(上写真)看板商品のおぼろ豆腐とゆし豆腐。濃厚な味が魅力だ

ひと口ほおばった瞬間、濃厚な味が口のなかに広がる。沖縄県宮古島の豆腐店「宮古島まごとうふ」(下地直弥代表)の看板商品「濃厚おぼろ豆腐」が、プルプルとした食感と大豆本来の濃い味わいが楽しめると、地元で評判になっている。

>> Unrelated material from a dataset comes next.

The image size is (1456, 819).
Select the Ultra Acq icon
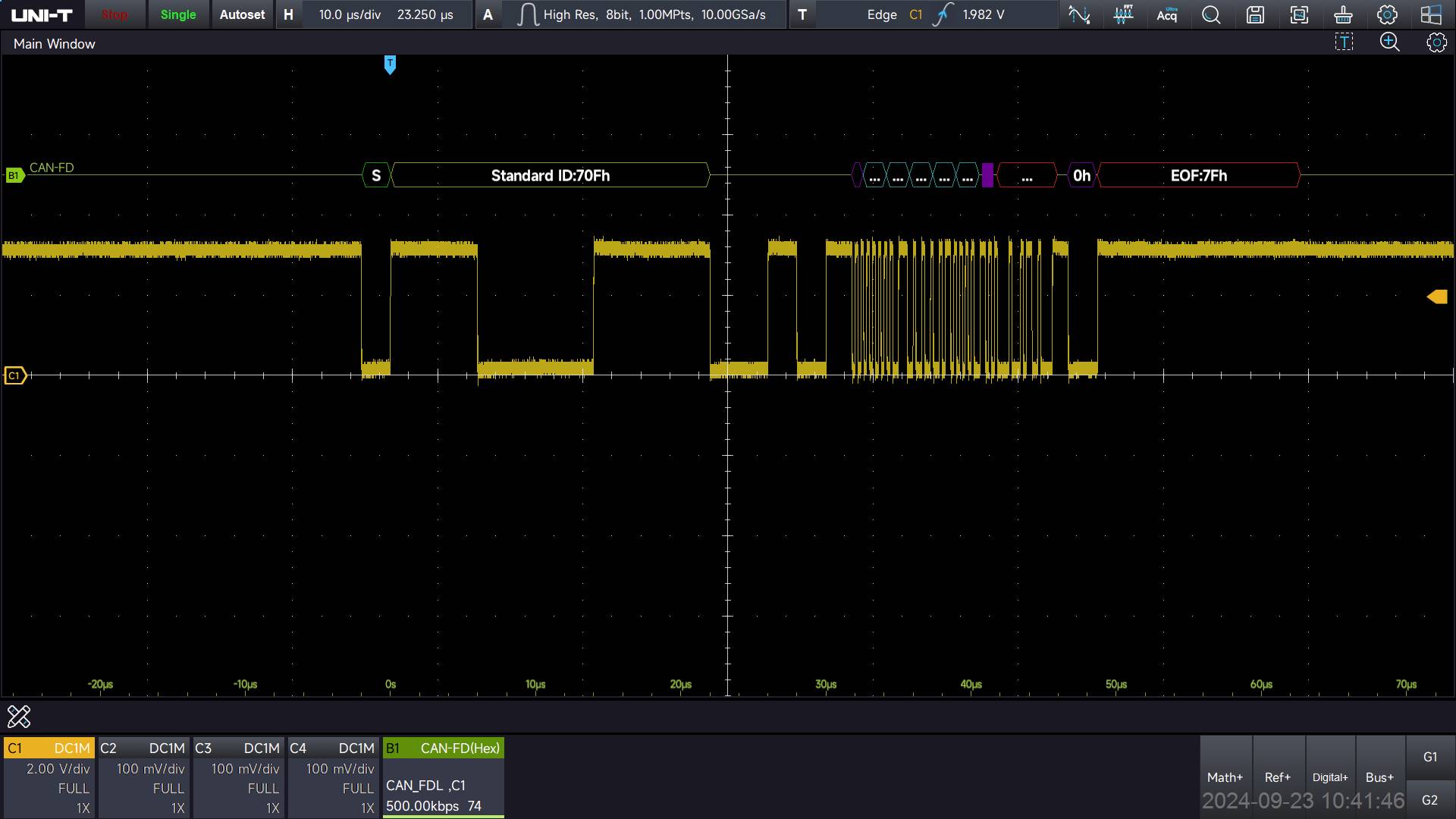coord(1167,14)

厳選した非遺伝子組み換えの大豆を使った濃厚な豆乳をやわらかく固めた逸品だ。その味は高く評価され、2018年の全国豆腐品評会で最優秀の農林水産大臣賞を受賞した。
そのほか、地釜で豆乳を炊き上げる「島豆腐」も売れ筋だ。表面をうっすらと焦がし、地釜独特の風味を移した同店の島豆腐は、チャンプルーなどの炒め物をはじめとして現地では揚げ物、煮物、汁物に幅広く使われている。一般の豆腐が大豆を水に浸してつぶした呉を煮てからこしたり、搾ったりして作るのに対し、島豆腐の製法は「生搾り法」と呼ばれ、呉を煮ずに搾って豆乳とおからに分けてから煮込んで固める。重さは1丁800~1000㌘と一般の豆腐の3倍ある。固くて食べ応えがあり、調理しても崩れにくいのと、水で冷やさず、温かいままの状態で提供されるのが特徴だ。「まごとうふ」の下地氏は、この島豆腐を固くしすぎず、「水分の抜き方を調整することでやわらかさを残す」ことにこだわっている。また、島豆腐の製造過途中でできる「ゆし豆腐」も評判がいい。大豆の栄養分をふんだんに含んだスープと一緒に食べるのが流儀で、好みの味つけで味わう。同店の商品は200~400円台が中心で、新型コロナウイルスの感染拡大で売り上げが一時落ち込んだものの、開業以来、順調に販売実績を伸ばしている。

地釜で炊き上げる島豆腐
「おばあの味を守りたい」と語る下地代表
島内の公設市場でも販売している
              

この店の開業は15年、キッカケは宮古島出身の下地氏が個人で豆腐づくりを長年手掛けてきた「おばあ」(祖母)の店を引き継いだことだった。そのため「店名は『おばあの孫』に由来している」と下地氏。「基本的に伝統製法に則り、おばあ時代の味を守っている」という。一方で「島内でも若者を中心に豆腐ばなれがすすんでいる」と危機感を抱き、2代目ならではの若い視点を生かし、おぼろ豆腐を使った「バスクチーズケーキ」やおから素材の「マフィン」など、豆腐関連のスイーツを開発し、若い層の取り込みをはかっている。
ちなみに現在、島内には個人経営を中心にいくつもの豆腐店が存在するが、伝統的な島豆腐の製造と販売の両方を手掛けているのは同店だけだという。近年は衛生基準の厳格化で島内でも地元豆腐店の撤退が目立つが、下地氏は「島豆腐を作りつづけ、伝統を守ることが地域貢献につながる」と使命感を抱く。そして「将来は自前の豆腐を料理に組み入れた飲食店や豆腐作りを体験できる施設をつくりたい」と豆腐を宮古島の観光に組み込む構想を描いている。